Problem details: Extract every one of the entries below and reproduce each word for word.

Input rows:
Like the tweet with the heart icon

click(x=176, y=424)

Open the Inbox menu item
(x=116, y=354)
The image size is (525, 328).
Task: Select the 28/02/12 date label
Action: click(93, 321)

Right answer:
Like the tweet with the heart icon

click(x=176, y=424)

Open the Inbox menu item
(x=116, y=354)
The image size is (525, 328).
Task: Select the 28/02/12 date label
Action: click(93, 321)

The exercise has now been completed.